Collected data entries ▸
══════
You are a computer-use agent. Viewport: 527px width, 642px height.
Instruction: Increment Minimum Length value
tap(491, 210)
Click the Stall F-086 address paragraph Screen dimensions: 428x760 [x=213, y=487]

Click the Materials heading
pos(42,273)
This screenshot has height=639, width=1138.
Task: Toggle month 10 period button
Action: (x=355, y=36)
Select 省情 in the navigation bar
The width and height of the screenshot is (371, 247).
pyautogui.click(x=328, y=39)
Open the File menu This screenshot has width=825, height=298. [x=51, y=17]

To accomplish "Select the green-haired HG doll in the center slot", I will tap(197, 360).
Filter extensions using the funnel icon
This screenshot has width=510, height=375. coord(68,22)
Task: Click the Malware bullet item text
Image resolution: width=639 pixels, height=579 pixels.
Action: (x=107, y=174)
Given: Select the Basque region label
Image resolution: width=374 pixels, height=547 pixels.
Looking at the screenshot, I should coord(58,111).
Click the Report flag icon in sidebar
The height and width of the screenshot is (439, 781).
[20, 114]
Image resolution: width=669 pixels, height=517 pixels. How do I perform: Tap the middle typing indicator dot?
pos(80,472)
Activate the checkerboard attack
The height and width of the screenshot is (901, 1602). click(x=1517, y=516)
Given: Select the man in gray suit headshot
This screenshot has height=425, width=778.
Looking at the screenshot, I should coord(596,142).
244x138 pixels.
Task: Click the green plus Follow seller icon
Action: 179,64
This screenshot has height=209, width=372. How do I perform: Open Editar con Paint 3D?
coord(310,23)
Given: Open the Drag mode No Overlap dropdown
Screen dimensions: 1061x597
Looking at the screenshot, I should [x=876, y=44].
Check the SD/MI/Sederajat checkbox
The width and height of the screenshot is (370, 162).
══════
Instructions for the task ▸ From the line with "This screenshot has height=209, width=372." through the last line of the records, set down every line exactly as written and leave out all others.

Task answer ▸
This screenshot has height=209, width=372. How do I perform: Open Editar con Paint 3D?
coord(310,23)
Given: Open the Drag mode No Overlap dropdown
Screen dimensions: 1061x597
Looking at the screenshot, I should [x=876, y=44].
Check the SD/MI/Sederajat checkbox
The width and height of the screenshot is (370, 162).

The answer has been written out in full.